--- WHAT THE TASK REQUIRES ---
The entries should be restated word for word.

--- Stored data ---
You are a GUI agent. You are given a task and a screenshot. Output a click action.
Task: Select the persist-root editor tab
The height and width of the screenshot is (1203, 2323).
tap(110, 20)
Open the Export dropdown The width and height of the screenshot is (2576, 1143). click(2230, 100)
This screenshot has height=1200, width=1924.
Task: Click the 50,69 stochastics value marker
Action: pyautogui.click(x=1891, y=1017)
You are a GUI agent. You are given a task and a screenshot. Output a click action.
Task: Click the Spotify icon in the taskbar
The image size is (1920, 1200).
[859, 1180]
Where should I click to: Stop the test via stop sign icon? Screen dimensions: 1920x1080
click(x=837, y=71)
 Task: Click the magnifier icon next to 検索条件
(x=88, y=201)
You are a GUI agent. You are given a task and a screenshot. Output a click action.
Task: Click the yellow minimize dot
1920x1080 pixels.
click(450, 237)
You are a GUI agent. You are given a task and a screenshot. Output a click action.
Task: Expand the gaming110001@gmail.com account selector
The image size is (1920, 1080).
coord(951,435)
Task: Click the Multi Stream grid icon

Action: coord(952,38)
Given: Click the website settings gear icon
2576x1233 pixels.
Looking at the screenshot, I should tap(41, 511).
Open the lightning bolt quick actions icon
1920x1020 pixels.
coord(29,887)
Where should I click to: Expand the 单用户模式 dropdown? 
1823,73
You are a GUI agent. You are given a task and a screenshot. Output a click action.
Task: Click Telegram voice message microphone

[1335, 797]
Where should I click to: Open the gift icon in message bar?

--- ANSWER BOX ---
You are a GUI agent. You are given a task and a screenshot. Output a click action.
Task: Select the persist-root editor tab
The height and width of the screenshot is (1203, 2323).
tap(110, 20)
Open the Export dropdown The width and height of the screenshot is (2576, 1143). click(2230, 100)
This screenshot has height=1200, width=1924.
Task: Click the 50,69 stochastics value marker
Action: pyautogui.click(x=1891, y=1017)
You are a GUI agent. You are given a task and a screenshot. Output a click action.
Task: Click the Spotify icon in the taskbar
The image size is (1920, 1200).
[859, 1180]
Where should I click to: Stop the test via stop sign icon? Screen dimensions: 1920x1080
click(x=837, y=71)
 Task: Click the magnifier icon next to 検索条件
(x=88, y=201)
You are a GUI agent. You are given a task and a screenshot. Output a click action.
Task: Click the yellow minimize dot
1920x1080 pixels.
click(450, 237)
You are a GUI agent. You are given a task and a screenshot. Output a click action.
Task: Expand the gaming110001@gmail.com account selector
The image size is (1920, 1080).
coord(951,435)
Task: Click the Multi Stream grid icon

Action: coord(952,38)
Given: Click the website settings gear icon
2576x1233 pixels.
Looking at the screenshot, I should tap(41, 511).
Open the lightning bolt quick actions icon
1920x1020 pixels.
coord(29,887)
Where should I click to: Expand the 单用户模式 dropdown? 
1823,73
You are a GUI agent. You are given a task and a screenshot. Output a click action.
Task: Click Telegram voice message microphone

[1335, 797]
Where should I click to: Open the gift icon in message bar?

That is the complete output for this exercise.